True, but I am not sure what you are saying about the OP’s situation.
I think that for many outstanding students, it is wise to consider applying early to a school that has a higher ED rate, but is still amazing, like Cornell, Northwestern, or Penn, instead of using it on Harvard. This will improve their odds of admission, and they will still get an amazing education. What do you think?
This student needs to pick an early school to apply to that is his top choice…not one based on the statistics of admission.
If Harvard is his top choice…fine. If 30% admission rate is his top choice…fine.
But picking solely on the admission rate is ridiculous.
I disagree with that philosophy.
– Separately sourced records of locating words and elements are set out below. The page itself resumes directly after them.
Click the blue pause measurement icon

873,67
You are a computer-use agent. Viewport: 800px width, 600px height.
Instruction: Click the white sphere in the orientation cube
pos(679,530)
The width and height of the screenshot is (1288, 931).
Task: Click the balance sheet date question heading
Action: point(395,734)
I think you use your ED on the school you love the most.
After some more reading, thanks to @gibby, the SCEA chance for an un-hooked (non-URM, non-athlete, non-legacy, non-developmental) applicant is about 7% to 9%, not 14.87%, but still much better than 3.2% at RD.
But you do realize that among those other non-hooked applicants is a published novelist, a kid whose concerto is premiering at Carnegie Hall, and various Intel/Physics Olympiad winners, right? And children of staff/graduates of local “exam” public HS’s? So the OVERALL admit rate of the non-hooked pool may be 8% but that doesn’t mean that YOUR probability of acceptance is 8%. It could be 50-60% if you’ve done something amazing; it could be 1% if you are a BWRK with high scores whose teachers think you are the best student they’ve taught in a decade.
Thank you all for enlightening me since I am a newbie here. You all are senior members of CC with over 10K posts. Some may have graduated from top schools, some may have kids who are studying at top schools. I respect your opinions greatly.
Here is the kid being discussed. Would you advise him to apply to Harvard EA with a slim chance of success? or would you advise him to apply to a less competitive school EA with a better chance of gaining acceptance? of cause assuming both schools are equally desirable to him and have the major he intends to study in.
Academics:
GPA: 3.9965/4.0 as of second semester in junior year. I am in the IB diploma program at a challenging public HS.
SAT: 2400
Awards:
a. Gold medal: 2016 Northwest Chopin Festival
b. First Prize: 2015 Crescendo Int’l Piano Competition
c. Silver medal: 2015 Northwest Chopin Festival
d. Second Prize: 2015 American Protégé Music Competition
e. Third Prize: 2015 Washington State Outstanding Artist Competition
f. Semi-finalist: 2015 Seattle Int’l Piano Competition
g. Second Prize: 2014 Crescendo Int’l Piano Competition
h. Second Prize: 2013 Seattle Bach Festival
I have performed five times at Weill recital hall at Carnegie Hall since 8th grade. I also performed at Benaroya hall in Seattle and Salle Cotort concert hall in Paris.
Extra-curriculum:
- I compose music, both orchestral and electronic. *{There was a link to a sound file here. Similar to our policy regarding other links, we do not allow links that could be to inappropriate material. - FC}*
- I run a film club at my school. We are currently shooting scenes for a feature length film I wrote about high school academic cheating club.
- I am finishing up my first novel, currently 80 pages long, I intend to publish it through amazon kindle this summer.
- I have been training in Shotokan Karate since age 5, earning my black belt at age 15. I train on average 4 hours a week. I started teaching Karate to young children after obtaining my black belt.
- I play soccer for a local area premier league club, I train 4.5 hours a week in season.
I would advise him to stop putting Harvard on a pedestal; pick the school he likes best and apply there early.
I totally agree with PG. if you want to apply early to ONE school only…make it the school that is your top choice bar none.